As far as production, Rossi said they filmed all over the city but filmed many scenes in Ballard at Picolinos and the Sunset Boulevard area. The film ends with a wedding scene, and Rossi said the crew used a wheel chair to get a smooth shot while the actors walked down the aisle.
Rossi interned for NFFTY this year. He graduates from BHS this summer and said he is looking to pursue film at Emerson College or New York University.
“I was fortunate enough to have my film chosen. I’m very proud of how it came out, and I’m glad that it will be shown here today.”
As a nonprofit, the festival provides a chance for high school students to share the screen with college students and other young filmmakers. This year the festival featured 214 films from 30 states and 15 countries. Featured films were selected from over 800 submissions.
The festival started as a one-night event side project and has grown rapidly over the years. NFFY is the largest youth film festival of its kind in the world and attracts more than 10 thousand viewers. The four-day film festival started April 24 and was held at the Seattle Cinerama Theater and the SIFF Cinema Uptown in Queen Anne. The SIFF has a capacity of 510 seats and not a seat was empty the second night of the event.
“The growth is different every year as we add different film categories. We have more filmmakers and more people attending each year. This year we started a new initiative called the Female Filmmakers Initiative. 40 percent of filmmakers at NFFTY are female and in Hollywood it’s more like 10 percent. So starting new things like that are ways to grow the organization in the future,” said program manager Todd Kaumons.
This year NFFTY featured films by filmmakers from all over the country, as well as Egypt, Australia, and China. Filmmakers had to have produced the films before they were 22. Furthermore, NFFTY accepted films from all categories including shorts, documentaries, experimental, commercials and music video.
Ballard High School Digital Filmmaking alumnus Jesse Harris (’04) started NFFTY eight years ago with Kyle Seago (who was a Ballard High School Digital Filmmaking student at the time) and Jocelyn RC (Bellevue High School, ’07).
In 2004 Harris produced a film called “Living Life,” for his senior project. It was purchased by FilmMates and given a theatrical release. Harris realized there was no forum for young filmmakers to show their work, and he came up with the idea for the festival.
“We thought there was the biggest need for showing under 22 year old filmmakers' work. We found there were a lot of festivals for college graduates and adults, but not for younger people. It just seemed like they didn’t have a lot of support,” said Harris.

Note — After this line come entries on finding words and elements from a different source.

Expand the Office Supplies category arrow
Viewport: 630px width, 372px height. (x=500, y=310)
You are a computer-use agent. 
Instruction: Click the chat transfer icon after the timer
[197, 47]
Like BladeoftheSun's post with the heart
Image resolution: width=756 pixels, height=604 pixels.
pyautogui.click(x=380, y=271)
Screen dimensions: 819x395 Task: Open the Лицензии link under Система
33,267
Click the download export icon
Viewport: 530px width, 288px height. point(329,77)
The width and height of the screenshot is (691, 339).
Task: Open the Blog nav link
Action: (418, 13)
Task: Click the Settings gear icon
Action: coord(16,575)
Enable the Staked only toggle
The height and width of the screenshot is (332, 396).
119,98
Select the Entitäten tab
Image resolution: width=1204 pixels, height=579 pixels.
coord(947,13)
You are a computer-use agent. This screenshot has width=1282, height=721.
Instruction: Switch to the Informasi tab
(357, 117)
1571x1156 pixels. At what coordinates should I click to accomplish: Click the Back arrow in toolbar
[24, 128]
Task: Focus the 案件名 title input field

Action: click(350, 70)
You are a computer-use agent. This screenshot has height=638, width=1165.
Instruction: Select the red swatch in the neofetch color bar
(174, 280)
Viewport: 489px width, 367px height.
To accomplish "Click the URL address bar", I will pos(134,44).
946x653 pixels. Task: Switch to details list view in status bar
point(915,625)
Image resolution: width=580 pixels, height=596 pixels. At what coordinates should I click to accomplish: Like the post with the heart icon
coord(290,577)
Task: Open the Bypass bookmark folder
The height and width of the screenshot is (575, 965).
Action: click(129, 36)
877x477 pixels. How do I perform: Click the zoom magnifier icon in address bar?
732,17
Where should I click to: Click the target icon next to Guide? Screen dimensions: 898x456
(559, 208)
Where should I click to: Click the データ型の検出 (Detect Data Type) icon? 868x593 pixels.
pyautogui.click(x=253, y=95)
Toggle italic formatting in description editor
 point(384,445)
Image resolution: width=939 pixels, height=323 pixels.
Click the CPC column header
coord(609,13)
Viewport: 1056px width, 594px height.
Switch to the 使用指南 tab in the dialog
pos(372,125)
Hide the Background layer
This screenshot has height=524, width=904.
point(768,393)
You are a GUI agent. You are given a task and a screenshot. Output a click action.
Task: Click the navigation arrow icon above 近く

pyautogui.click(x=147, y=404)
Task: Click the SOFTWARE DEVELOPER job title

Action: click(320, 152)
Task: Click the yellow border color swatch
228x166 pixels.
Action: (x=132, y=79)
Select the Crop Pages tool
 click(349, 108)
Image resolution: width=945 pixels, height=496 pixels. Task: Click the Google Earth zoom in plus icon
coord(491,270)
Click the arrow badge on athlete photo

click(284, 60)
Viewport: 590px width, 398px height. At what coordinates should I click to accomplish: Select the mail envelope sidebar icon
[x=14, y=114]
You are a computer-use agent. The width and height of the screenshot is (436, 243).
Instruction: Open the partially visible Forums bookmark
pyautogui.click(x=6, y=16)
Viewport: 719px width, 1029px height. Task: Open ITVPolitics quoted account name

Both Seago and Harris studied film under the guidance of Matthew Lawrence at BHS. Lawrence started teaching film there in 2001 and started the Digital Filmmaking Program. He said he crafted the curriculum by looking around the country and finding what worked well for students and adopted those methods.
“We started with a diverse curriculum with different types of media production. A lot of high schools, if they had media at all, just did news. And news is really important, but it's just one slice of a large media pie. We did music video, we did documentary, experimental, and we did advertising both commercial and non- commercial. Students were not just learning newscast journalism. Now I see a lot of schools doing what Ballard has done,” said Lawrence.